Actually, it very likely is. The first and the last.

AFAIK, the world has never had a global pandemic where vast numbers of people stopped working out of fear of becoming infected. We have had pandemics where vast numbers of people stopped working because they were dead. But that’s nothing like what we have today.  (The Spanish flu was associated with only a very brief and mild recession.)

As for the future, who can say? We now have a company that has a million thermometers in circulation, all linked to a central database. It picked up the oncoming disaster in America well before most other people, but its warnings were ignored by the government. Now this company says that the number of high fevers in America is falling fast. We shall see.

Does anyone doubt that this is the wave of the future—connecting IT with medicine? That we’ll be able to spot epidemics in real time?  Does anyone doubt that in the future our ability to test huge numbers of people for viruses will be scaled upward dramatically? It was 102 years between the Spanish flu and this epidemic. Say it’s another 57 or 91 or 114 years until the next big one. Does anyone feel confident predicting what health care will look like that far into the future?

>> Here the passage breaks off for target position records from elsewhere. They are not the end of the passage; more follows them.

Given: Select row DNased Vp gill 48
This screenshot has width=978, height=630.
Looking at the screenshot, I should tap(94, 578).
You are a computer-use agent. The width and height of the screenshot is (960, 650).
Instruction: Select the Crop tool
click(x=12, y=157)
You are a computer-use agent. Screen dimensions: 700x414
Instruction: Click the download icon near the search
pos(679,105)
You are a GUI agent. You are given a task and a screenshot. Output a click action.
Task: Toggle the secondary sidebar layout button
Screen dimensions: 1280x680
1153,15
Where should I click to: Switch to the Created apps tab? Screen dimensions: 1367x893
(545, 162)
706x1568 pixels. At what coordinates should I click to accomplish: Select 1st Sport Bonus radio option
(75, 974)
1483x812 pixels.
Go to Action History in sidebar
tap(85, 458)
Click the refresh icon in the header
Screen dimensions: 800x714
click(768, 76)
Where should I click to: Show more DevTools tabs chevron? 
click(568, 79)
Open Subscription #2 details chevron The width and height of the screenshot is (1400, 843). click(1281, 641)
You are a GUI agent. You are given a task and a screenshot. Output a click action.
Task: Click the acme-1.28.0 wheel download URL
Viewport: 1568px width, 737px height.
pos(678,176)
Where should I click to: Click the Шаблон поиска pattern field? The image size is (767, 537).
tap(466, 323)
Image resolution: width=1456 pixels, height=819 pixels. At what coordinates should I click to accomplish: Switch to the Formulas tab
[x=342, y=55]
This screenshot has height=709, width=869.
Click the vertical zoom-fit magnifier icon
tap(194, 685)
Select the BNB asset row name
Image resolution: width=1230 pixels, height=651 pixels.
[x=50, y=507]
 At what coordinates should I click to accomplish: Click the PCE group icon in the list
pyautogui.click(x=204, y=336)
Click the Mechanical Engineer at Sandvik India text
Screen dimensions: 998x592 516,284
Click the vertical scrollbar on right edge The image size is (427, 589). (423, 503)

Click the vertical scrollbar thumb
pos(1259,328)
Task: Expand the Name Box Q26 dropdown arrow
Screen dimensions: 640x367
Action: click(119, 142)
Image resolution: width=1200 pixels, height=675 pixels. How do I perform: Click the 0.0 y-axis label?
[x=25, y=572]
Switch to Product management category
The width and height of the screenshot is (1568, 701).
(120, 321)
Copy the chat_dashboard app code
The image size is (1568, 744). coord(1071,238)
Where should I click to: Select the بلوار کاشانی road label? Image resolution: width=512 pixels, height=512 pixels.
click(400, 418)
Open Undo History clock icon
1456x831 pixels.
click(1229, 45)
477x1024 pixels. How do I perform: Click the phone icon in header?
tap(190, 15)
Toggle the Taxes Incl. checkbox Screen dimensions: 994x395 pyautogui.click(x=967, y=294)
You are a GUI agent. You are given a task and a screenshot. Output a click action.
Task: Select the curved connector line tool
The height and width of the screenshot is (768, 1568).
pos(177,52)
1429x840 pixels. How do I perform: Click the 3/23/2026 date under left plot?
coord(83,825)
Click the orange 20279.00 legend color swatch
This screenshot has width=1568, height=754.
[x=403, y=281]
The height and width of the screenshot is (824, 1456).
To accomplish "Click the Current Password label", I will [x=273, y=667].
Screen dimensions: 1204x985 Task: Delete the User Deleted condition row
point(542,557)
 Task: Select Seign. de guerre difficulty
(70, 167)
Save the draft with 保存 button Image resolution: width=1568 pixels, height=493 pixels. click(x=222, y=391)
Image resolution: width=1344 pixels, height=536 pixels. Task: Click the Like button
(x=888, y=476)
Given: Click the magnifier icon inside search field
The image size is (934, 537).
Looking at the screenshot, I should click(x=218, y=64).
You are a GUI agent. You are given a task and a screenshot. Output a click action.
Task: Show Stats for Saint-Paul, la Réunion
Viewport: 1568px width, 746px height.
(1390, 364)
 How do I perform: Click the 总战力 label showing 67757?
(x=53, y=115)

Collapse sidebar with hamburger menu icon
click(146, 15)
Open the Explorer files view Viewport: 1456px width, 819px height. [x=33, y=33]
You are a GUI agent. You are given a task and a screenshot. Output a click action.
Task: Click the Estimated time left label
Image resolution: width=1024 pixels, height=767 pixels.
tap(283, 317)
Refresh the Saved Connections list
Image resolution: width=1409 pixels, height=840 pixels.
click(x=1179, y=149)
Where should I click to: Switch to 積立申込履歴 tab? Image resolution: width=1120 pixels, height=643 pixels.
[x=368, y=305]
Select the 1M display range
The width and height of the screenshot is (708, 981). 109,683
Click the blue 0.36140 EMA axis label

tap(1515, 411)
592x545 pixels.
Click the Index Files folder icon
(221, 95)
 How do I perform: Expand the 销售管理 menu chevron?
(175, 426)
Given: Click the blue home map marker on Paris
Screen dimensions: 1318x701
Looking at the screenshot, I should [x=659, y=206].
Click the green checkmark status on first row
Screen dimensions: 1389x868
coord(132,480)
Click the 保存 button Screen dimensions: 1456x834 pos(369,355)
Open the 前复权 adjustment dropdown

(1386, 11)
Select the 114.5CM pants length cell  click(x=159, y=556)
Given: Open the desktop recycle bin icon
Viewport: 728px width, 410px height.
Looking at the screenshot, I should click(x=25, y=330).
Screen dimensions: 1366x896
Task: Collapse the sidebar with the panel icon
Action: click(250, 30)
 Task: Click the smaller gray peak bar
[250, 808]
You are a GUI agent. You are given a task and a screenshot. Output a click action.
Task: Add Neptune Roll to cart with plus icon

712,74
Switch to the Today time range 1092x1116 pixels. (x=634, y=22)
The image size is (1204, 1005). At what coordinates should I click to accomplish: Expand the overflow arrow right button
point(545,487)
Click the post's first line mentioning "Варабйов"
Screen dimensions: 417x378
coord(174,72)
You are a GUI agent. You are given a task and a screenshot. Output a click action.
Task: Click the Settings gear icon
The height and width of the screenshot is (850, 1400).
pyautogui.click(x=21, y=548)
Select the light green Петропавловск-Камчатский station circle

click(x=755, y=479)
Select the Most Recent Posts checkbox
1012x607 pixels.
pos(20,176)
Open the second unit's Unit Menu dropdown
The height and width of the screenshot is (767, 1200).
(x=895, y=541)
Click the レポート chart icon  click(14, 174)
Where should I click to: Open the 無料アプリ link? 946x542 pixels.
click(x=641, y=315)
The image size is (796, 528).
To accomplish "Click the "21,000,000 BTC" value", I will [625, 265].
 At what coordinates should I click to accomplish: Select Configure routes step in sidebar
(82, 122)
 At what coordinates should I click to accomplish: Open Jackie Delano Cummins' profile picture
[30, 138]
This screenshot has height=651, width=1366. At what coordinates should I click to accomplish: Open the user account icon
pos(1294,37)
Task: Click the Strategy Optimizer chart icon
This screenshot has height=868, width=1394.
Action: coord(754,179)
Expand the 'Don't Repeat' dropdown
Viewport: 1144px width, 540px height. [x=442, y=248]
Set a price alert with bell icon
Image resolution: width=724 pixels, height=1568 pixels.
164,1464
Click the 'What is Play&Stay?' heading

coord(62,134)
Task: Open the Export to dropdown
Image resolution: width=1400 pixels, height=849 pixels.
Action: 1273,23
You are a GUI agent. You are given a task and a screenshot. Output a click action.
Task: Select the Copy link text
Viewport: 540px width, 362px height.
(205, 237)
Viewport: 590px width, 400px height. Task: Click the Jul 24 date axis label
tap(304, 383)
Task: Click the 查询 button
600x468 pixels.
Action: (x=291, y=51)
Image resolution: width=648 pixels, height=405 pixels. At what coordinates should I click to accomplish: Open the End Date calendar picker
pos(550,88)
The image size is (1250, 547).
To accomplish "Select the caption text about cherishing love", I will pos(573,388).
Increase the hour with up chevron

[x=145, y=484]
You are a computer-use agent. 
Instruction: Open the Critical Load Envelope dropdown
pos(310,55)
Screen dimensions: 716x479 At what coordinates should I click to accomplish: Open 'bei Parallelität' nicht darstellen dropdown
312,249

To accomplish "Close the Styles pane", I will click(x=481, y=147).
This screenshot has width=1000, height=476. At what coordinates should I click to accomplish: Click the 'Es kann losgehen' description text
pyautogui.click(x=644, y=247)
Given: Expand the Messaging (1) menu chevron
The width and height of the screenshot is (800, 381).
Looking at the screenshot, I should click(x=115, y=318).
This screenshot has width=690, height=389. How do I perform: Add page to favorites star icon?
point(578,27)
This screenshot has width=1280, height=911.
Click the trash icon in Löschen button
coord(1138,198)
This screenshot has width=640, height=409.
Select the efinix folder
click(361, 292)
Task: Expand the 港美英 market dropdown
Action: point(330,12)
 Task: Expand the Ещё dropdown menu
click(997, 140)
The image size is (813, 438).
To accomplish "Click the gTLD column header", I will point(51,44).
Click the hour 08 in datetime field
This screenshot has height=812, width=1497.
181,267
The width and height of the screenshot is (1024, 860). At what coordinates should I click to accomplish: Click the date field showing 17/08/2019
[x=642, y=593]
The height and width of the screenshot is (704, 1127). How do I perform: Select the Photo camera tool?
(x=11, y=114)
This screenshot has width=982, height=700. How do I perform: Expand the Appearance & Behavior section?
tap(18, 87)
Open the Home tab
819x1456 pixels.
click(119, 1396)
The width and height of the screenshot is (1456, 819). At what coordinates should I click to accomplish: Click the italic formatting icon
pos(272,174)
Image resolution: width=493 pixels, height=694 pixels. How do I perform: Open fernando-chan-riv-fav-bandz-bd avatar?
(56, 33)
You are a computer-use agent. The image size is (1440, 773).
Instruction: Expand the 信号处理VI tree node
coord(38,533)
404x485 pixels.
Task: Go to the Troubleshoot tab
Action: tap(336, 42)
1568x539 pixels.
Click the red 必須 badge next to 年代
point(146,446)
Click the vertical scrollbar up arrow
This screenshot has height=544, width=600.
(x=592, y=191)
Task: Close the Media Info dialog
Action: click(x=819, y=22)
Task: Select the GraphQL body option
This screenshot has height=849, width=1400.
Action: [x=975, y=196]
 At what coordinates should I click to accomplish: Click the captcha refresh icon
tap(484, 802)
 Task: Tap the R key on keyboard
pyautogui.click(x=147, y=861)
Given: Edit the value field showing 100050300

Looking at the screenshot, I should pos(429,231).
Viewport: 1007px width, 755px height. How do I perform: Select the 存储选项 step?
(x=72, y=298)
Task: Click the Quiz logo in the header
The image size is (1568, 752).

Don’t get me wrong, I believe we will face major medical challenges in the future. There’s a growing risk of antibiotic resistant bacteria. Perhaps a deadly flu will jump from animals to humans. But it’s dangerous to assume that we know what form the next emergency will take.

We’d be smarter not to be reactive, focusing all our planning on a repeat of the coronavirus. Maybe we should focus our thinking on a wider range of possible crises. We should be trying to prevent terrorists from using bioweapons, or AI run amok, or accidental nuclear war, or asteroid strikes. I don’t know what the next global crisis will look like, but I very much doubt it will be a replay of the crisis of 2020.

Look for something totally unexpected, coming out of the blue.

And remember, the US government was almost completely unprepared, despite numerous warnings from experts.